This is potentially devastating. MBM has a contract to do all BT's maintenance work from the Scottish border to the north Midlands and Fearnley has just extended this to cover an area from Stoke to Worcester.

"It was a tense period because we were losing money while we were contractually bound to provide a level of service to BT.

They still wanted us to meet exacting standards in terms of response times, even though there was no new work," says Stroud.

"We had just bought a business, but no amount of due diligence could have uncovered BT making this sudden decision." On a happier note, Andrew Evans is appointed finance director, and a set of new financial controls are put in place.

July 1998

The spring marketing drive begins to pay off, and ex-league cricketer Stroud is particularly happy to win a £2.4m hotel commission from Lancashire County Cricket Club. The firm also wins a refurbishment contract at Manchester University and work on an M62 service station from Granada as a result of its "big push".

And a newly created small works unit, staffed by Fearnley and MBM employees, picks up its first commission – a fit-out at Manchester's Trafford Centre.

It's been twice as hard as we expected. My main tip is to anticipate this and set realistic timescales

Chris Stroud

August 1998

Dean and Stroud turn their attention to Fearnley's £1m-a-year window replacement and refurbishment business, which they feel needs a boost. It is given a new marketing strategy.

September 1998

Stroud, in particular, finds himself wrestling with disappointing contracts that he and Dean have inherited. On the up side, the pair negotiate their way out of the BT deal "with kid gloves" after several months of losses. They vow to spread MBM's business to prevent similar crises.

October 1998

Dean and Stroud announce redundancies as Fearnley and MBM's accountancy operations are merged. There are seven redundancies in the year, although overall staff numbers rise from 130 to 180 with the acquisition of MBM.

Telling people they are losing their jobs is "absolutely the worst aspect of managing", Stroud says.

November 1998

This month is a high point for marketing supremo Dean. Client the Francis Taylor Foundation is so delighted with its day centre for disabled people that it names the building "Fearnley".

The contractor's site manager helped win the hearts of the charity by taking the nuns who administer the centre on day trips to the Lake District.

Postscript: January 1999

What lessons have Robert Dean and Chris Stroud learned during their first year in charge?

☆ ☆ ☆ ☆

WHAT IS BEING ASKED
Using the Fearnley and MBM passage, answer these:
(a) Which client awarded the £2.4m hotel commission won in July 1998?
(b) How many redundancies were there in the year, and how did overall staff numbers change?
(c) What name did the Francis Taylor Foundation give its day center building?
Answer from the passage above and nothing else.

☆ ☆ ☆ ☆

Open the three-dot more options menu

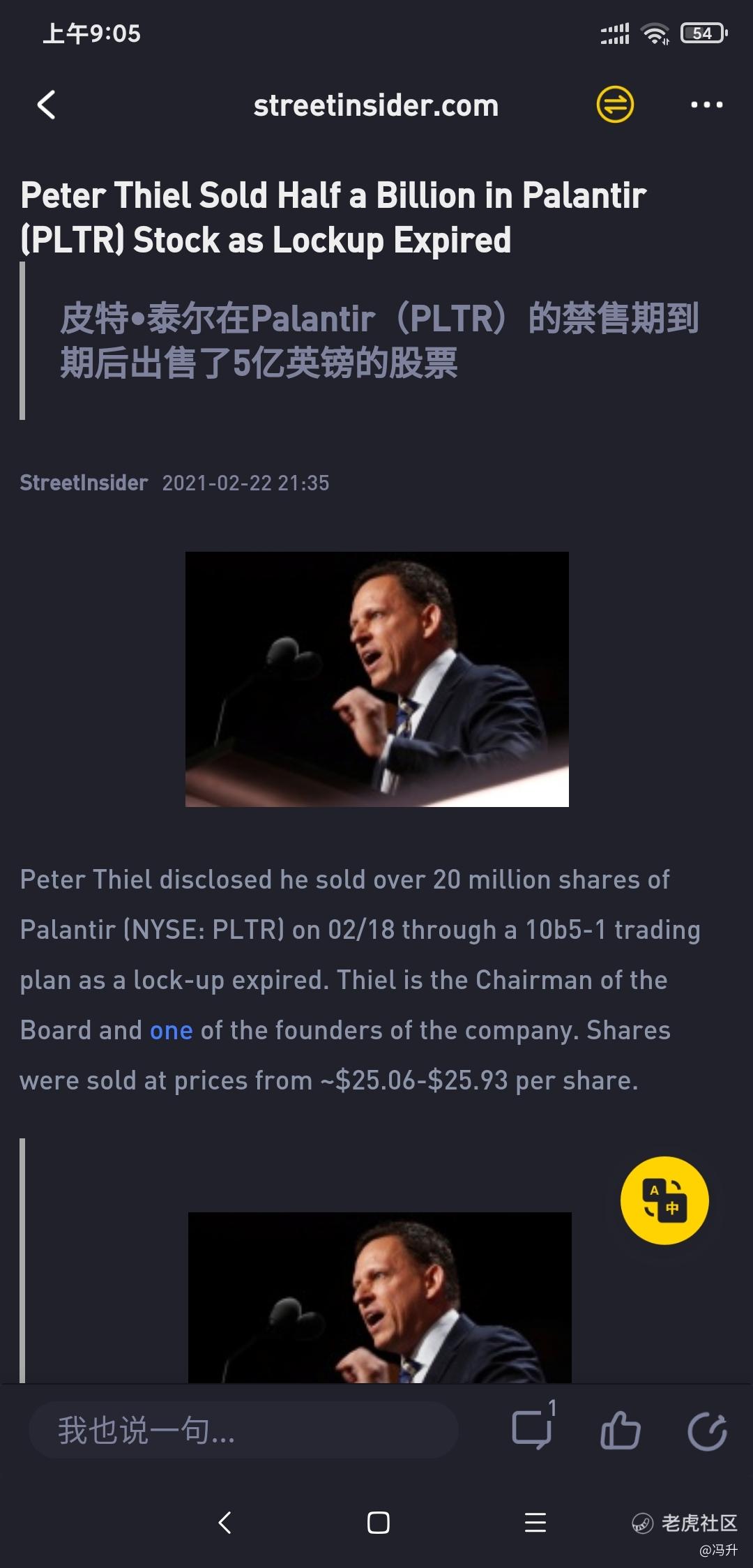coord(706,105)
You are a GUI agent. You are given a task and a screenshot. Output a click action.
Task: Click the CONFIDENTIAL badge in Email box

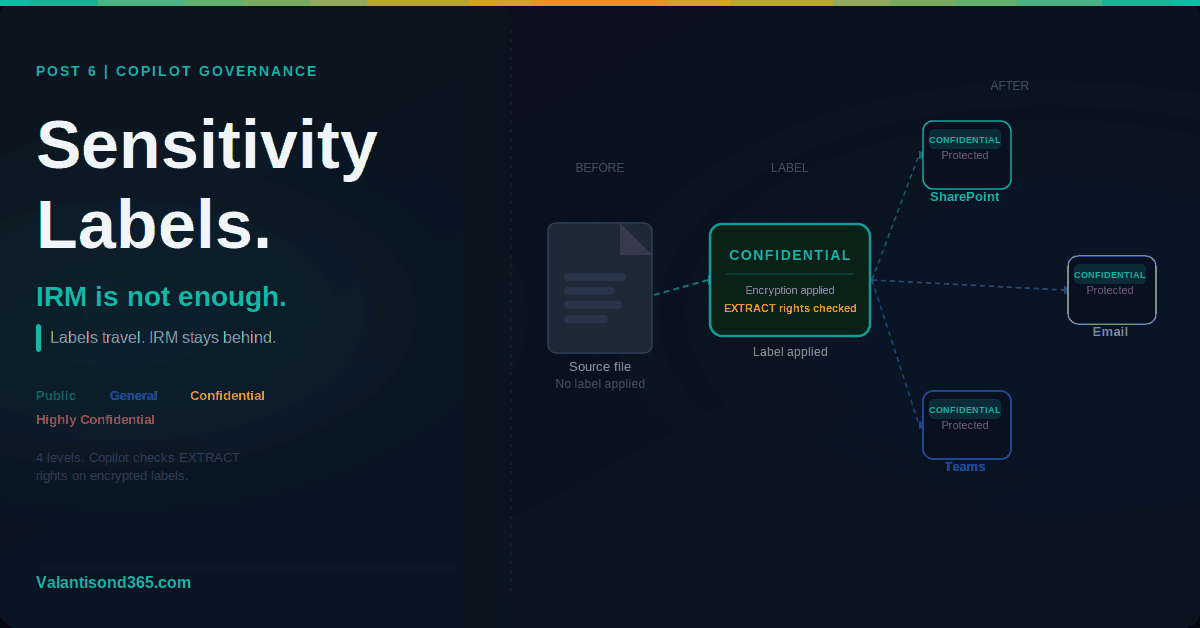click(1110, 275)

☆ ☆ ☆ ☆

OUTPUT BELOW
(a) Lancashire County Cricket Club
(b) Seven redundancies. Overall staff numbers rose from 130 to 180.
(c) "Fearnley"